Even so, Ira and Ruth are fascinating. A Jewish couple in the mid-century American South, experiencing no anti-Semitism, no awkward conversations about their childlessness, and no "My kid could do that!" attitudes about Jackson Pollock.

The kids of 2015 are not so lucky. They're bores, for starters, with a romantic history totalling about six weeks weeks, so they're pretty much still in the heavy breathing stage. And Greg Bolotin's script and cinematographer David Tattersall's camera are fixated on exactly one half of that love match: Eastwood.

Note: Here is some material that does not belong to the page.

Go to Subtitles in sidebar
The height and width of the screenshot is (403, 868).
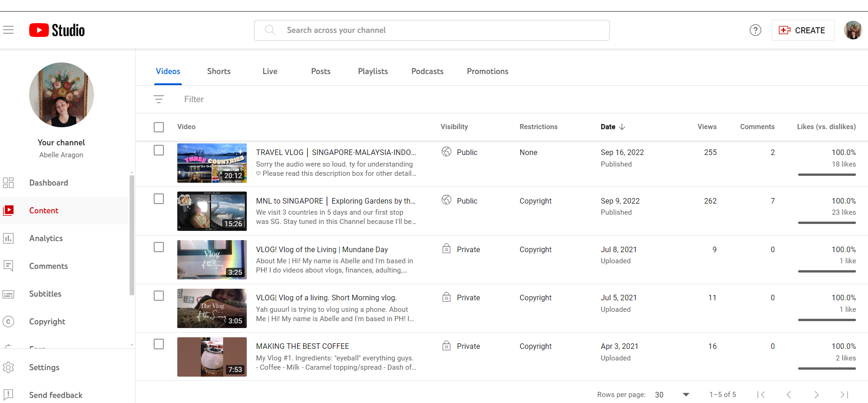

Call it targeted marketing or just an attempt to balance the historically screwed-up scales of cinematic sexual objectification, but no fewer than four times do secondary characters remark on the young man's good looks. The camera, hearing these swooning comments, responds with magic-hour sunlight on his abs and slow-motion shots of sweat being wiped from his brow.

It's all just as well, because when the young ones do open their mouths, it's to fret about how she might decide to chuck her dreams of the New York art world to live on his ranch in North Carolina, or to listen to Luke badmouth her entire field of interest, something old-timey Ira would never dare. He goes so far as to call it "bullshit" in front of her potential post-graduate employer. Rodeo clowns dancing to hip hop in between eight-second bouts between man and animal is treated, rightly, as a perfectly reasonable form of cultural production. Contemporary art is afforded much less generosity; Eastwood can stand to dance with a furious bull for about twice as long as he can stomach staring at a Cy Twombly painting. City folk stuff and all that. How much generosity you bestow upon this kind of knuckleheaded half-romance is your own decision.